The `episode.csv` columns are:

| Column | Description |
| --- | --- |
| `frameLeftRectifiedPath` | Path to the left rectified endoscopic RGB image. These paths use the original acquisition prefix and should be rewritten after extraction. |
| `frameRightRectifiedPath` | Path to the right rectified endoscopic RGB image. These paths use the original acquisition prefix and should be rewritten after extraction. |
| `base_to_camera_quat_x` | Quaternion x component for the rotation from robot base frame to camera frame. |
| `base_to_camera_quat_y` | Quaternion y component for the rotation from robot base frame to camera frame. |
| `base_to_camera_quat_z` | Quaternion z component for the rotation from robot base frame to camera frame. |
| `base_to_camera_quat_w` | Quaternion w component for the rotation from robot base frame to camera frame. |
| `open` | Boolean gripper state. `True` means open gripper and `False` means closed gripper. |
| `relative_tip_position_x` | Tool-tip x position in meters, relative to the tool-tip position when the robot controller was started, where the initial position is `(0, 0, 0)`. |
| `relative_tip_position_y` | Tool-tip y position in meters, relative to the tool-tip position when the robot controller was started, where the initial position is `(0, 0, 0)`. |
| `relative_tip_position_z` | Tool-tip z position in meters, relative to the tool-tip position when the robot controller was started, where the initial position is `(0, 0, 0)`. |
| `camera_frame_tip_position_x` | Tool-tip x position in meters expressed in the camera-oriented frame.

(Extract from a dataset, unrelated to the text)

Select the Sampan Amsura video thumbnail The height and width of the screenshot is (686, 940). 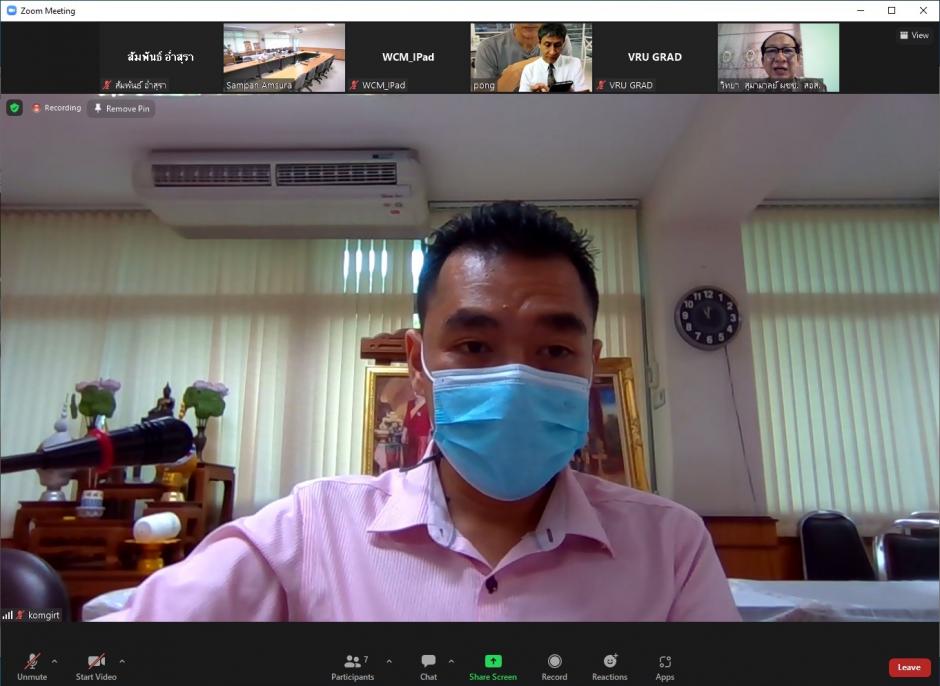pos(284,58)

The rotational component is valid, but no calibrated translation vector is provided. |
| `camera_frame_tip_position_y` | Tool-tip y position in meters expressed in the camera-oriented frame. The rotational component is valid, but no calibrated translation vector is provided. |
| `camera_frame_tip_position_z` | Tool-tip z position in meters expressed in the camera-oriented frame. The rotational component is valid, but no calibrated translation vector is provided. |
| `task_phase` | Zero-indexed task phase label: `0` idle, `1` approach and grasp, `2` hold, `3` retract, `4` maintain tension. |
| `language` | Language instruction associated with the task. |

Additional release files:

- `manifest.csv`: archive-level manifest.
- `SHA256SUMS`: SHA256 checksums for the `.tar.zst` archives.
- `.gitattributes`: Git LFS patterns for archive storage.
- `LICENSE`: MIT License.

## Verification

Verify archive checksums with:

```bash
sha256sum -c SHA256SUMS
```

Inspect archive contents with:

```bash
tar --use-compress-program="zstd -d" -tf bowel_retraction_fixed_viewpoint.tar.zst
tar --use-compress-program="zstd -d" -tf bowel_retraction_random_viewpoint.tar.zst
```

## Citation

If you use this dataset or the associated code, please cite:

```bibtex
@misc{mazza2026surgicalmoe,
  title = {Supervised Mixture-of-Experts for Surgical Grasping and Retraction},
  author = {Mazza, Lorenzo and Rodriguez, Ariel and Younis, Rayan and Lelis, Martin and Hellig, Ortrun and Li, Chenpan and Bodenstedt, Sebastian and Wagner, Martin and Speidel, Stefanie},
  year = {2026},
  url = {https://surgical-moe-project.github.io/rss-paper/}
}
```

## License

This dataset release is distributed under the MIT License.

## Intended Use

This dataset is intended for research in surgical robotics, imitation learning, autonomous assistance, and endoscopic vision-based robot control. It is not a clinically validated system and should not be used for patient care or clinical decision-making.